Omar Gadir, Ph. D., Founder/CEO, Iteru Systems
Source Of Unstructured Data
Unstructured data could be generated by machines (machine-made data) or by humans (man-made data). Machine data, is generated by sensors, mouse clicks and similar sources. It contains information about the activities and behavior of customers, transactions, servers, network, mobile devices, smart meters, log files and weather. Data generated by humans is created on a daily bases and contains the vital business information: interaction between employees, contracts, design, strategies, manuals, compliance documents, research, product development, marketing data, etc.
During the last few years, the focus of new products has been on machine data which is broadly described as unstructured. Many articles, blogs and discussions give the impression that machine data represents all unstructured data, which is not true. As an outcome, man-made data has been ignored, although it is voluminous and it contains valuable information. In Iteru, we believe that both machine-made and man-made data are important. To stress the importance of man-made data I decided to write this blog.
Types of Data
There are two main types of data: structured and unstructured. Structured data refers to information with a high degree of organization, such that inclusion in a relational database is seamless. It is easy to extract information from structured data using data mining tools. Unstructured Data refers to information that does not have a pre-defined data model. This results in irregularities and ambiguities that make it difficult to extract information using data mining tools. Experts estimate that 80 to 90 percent of the data in any organization is unstructured and is growing significantly, many times faster than structured data.
There is also what is called semi-structured data. It is a form of structured data that does not conform with the formal structure of data, associated with relational databases or other forms of data tables, but nonetheless contains tags or other markers to separate semantic elements and enforce hierarchies of records and fields within the data. It is also known as self-describing structure. Types of Semi-structured data include: emails, XML and JSON. For the rest of this document semi-structured data is considered as a part of unstructured data.
Machine-made data
Machine-made data is purely textual and has a simple pre-defined format. In most cases it consists of delimited fields, for instance fields separated by commas, (CSV), or space, as shown below. For this reason it is easy to parse and extract columns. Machine data, mostly, is discarded after processing.
Man-made data
Man-made data has a complex formats. Mostly, man made data is perpetual, or is stored for a long time. It is much more difficult to parse and process for the following reasons:
Irregular structure: Examples of documents with irregular structure are: MS Word, PPT, PDF, Audio, Video, etc.
Proprietary government and industry-based formats: Examples of proprietary formats are: semiconductor industry “Standard Test Data Format (STDF)”. In pharmaceutical industry they use FASTQ format to store a biological sequence (usually nucleotide sequence). Examples of the government’s formats are: Seismic data format, GenBanks format (sequence database).

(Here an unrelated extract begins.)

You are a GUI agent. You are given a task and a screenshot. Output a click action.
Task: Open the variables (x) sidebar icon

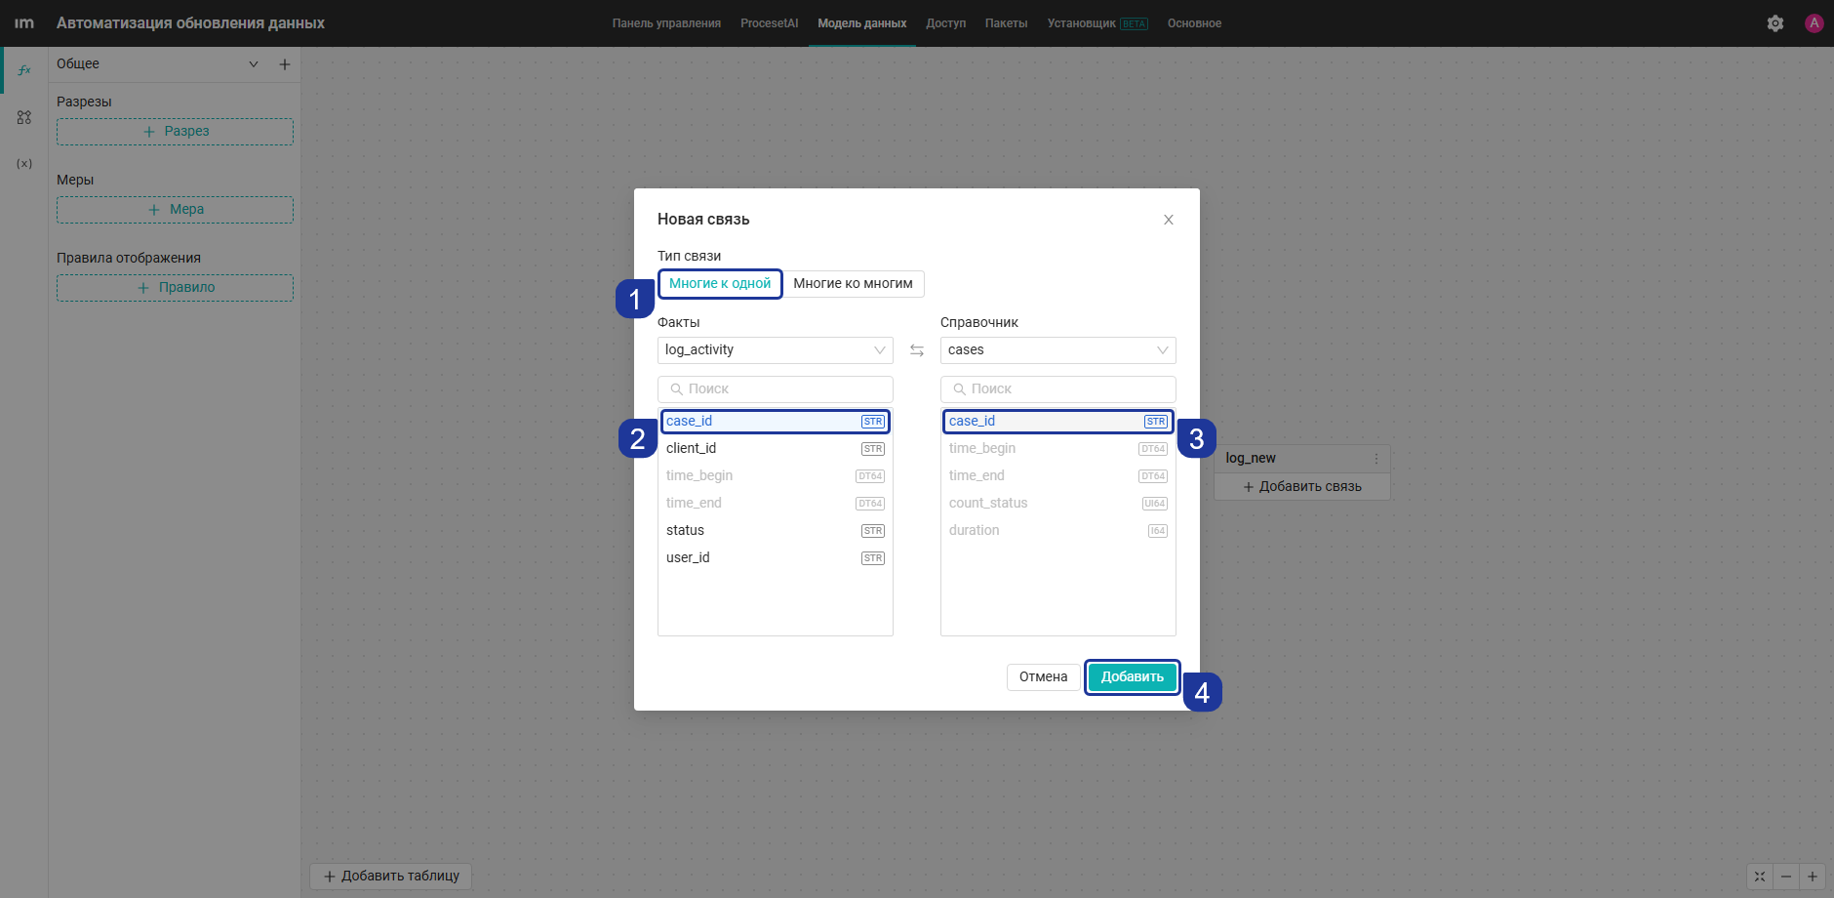point(24,164)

Includes thousands of metadata that contain vital information: for instance, a PDF automatically generates metadata that describes what changes and functionality are allowed within the PDF, if a password, certificate, or security policy has been applied to the PDF etc. There are some products that extracts text from PDF, ignoring the important metadata.
Embedded documents: For instance, an MS Word document may include reference to an Excel document, which in turn includes another reference to a PDF document.

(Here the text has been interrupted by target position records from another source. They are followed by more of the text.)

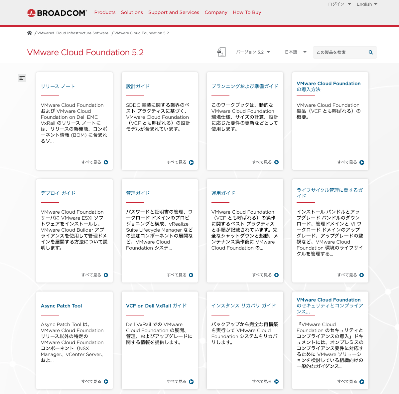399x394 pixels.
Task: Open the ログイン dropdown
Action: tap(339, 4)
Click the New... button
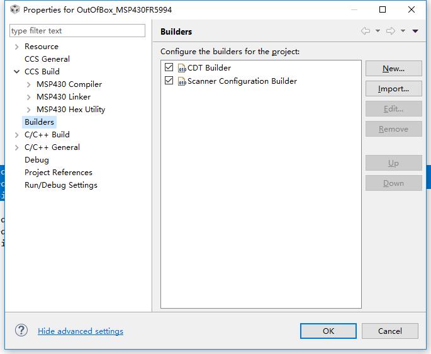The width and height of the screenshot is (431, 354). coord(393,69)
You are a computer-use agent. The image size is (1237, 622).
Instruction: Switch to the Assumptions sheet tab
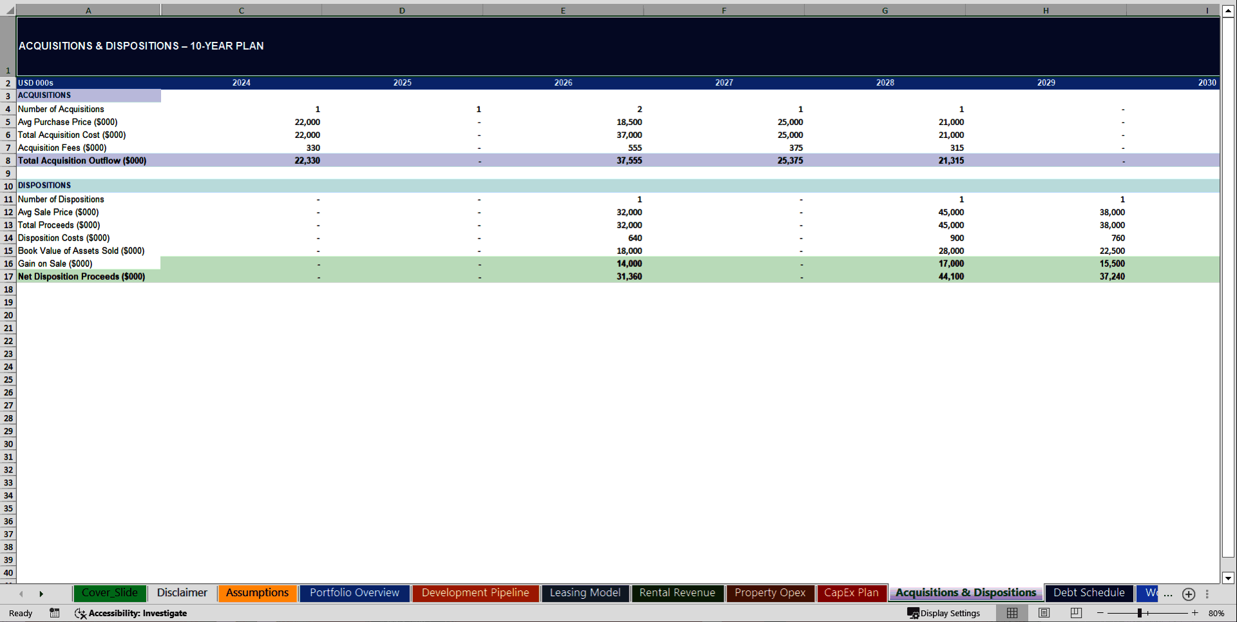[257, 592]
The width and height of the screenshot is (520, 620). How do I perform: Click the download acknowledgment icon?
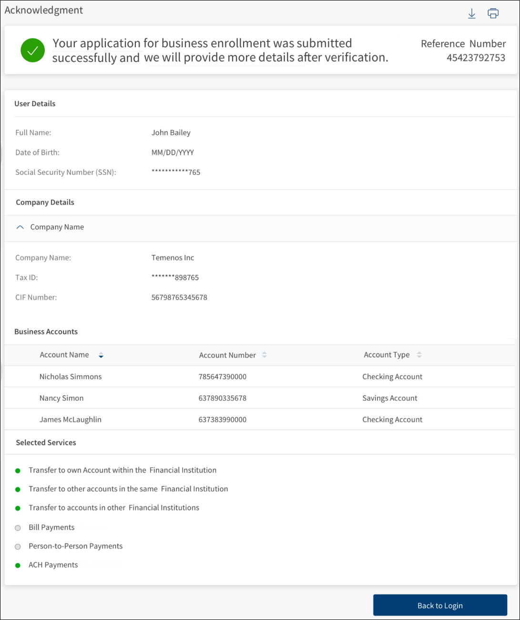[x=471, y=14]
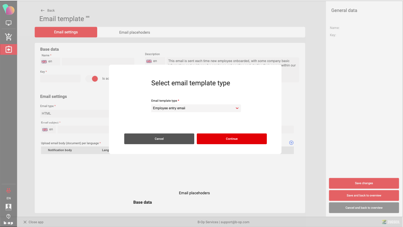
Task: Switch to the Email placehoders tab
Action: [135, 32]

As an example of the complexity of man-made data, below is the format of a PDF file
Current Analytics Solution
Most, if not all, analytics products (Tableau, Platfora, Datameer and open source visualization/analytics tools) deal with three unstructured data types: flat files (CSV), Excel and JSON. This constitute 3 data types of unstructured data out of more than 400 data types, which is less than 1% of the total number of data types. Virtually all of remaining 397 types are man-made.
To run analytics data should be transformed into flat files, Excel and JSON using data extraction and data mining algorithms. In many cases the algorithms have the following limitations:
- Data processed is of poor quality that leads to inaccurate analytics.
- Cannot deal with dynamic data, when data changes algorithm should be executed again.
- Extremely difficult to integrate conflicting or redundant data from different sources and formats, for instance, multimedia files (audio, video and images), geo data, text, social, numeric.
- Are not efficient or scalable.
For this reasons, data mining algorithms have rather limited success when processing unstructured data, in particular man-made data. Perhaps this explains why 80% of the unstructured data is not processed (dark data). Concerning structured data, the data mining algorithms have much better success.
Unified Solution for Man-made and Machine-made Data
In Iteru, we believe both man-made and machine-made data are important. It developed algorithms to deal with the four problems covered in the previous section. Its solution is based on the following:
- Data cleansing.
- Ability to deal with dynamic data.
- Process all 400 types of unstructured data.
- Efficient and scalable solution.
Iteru analytics and visualization tools covers all types of unstructured data. It processes all unstructured data and presents results in a tabular form which is amenable for processing by Iteru’s analytics tools and third party tools (Tableau, Platfora, Datameer and open source visualization/analytics tools).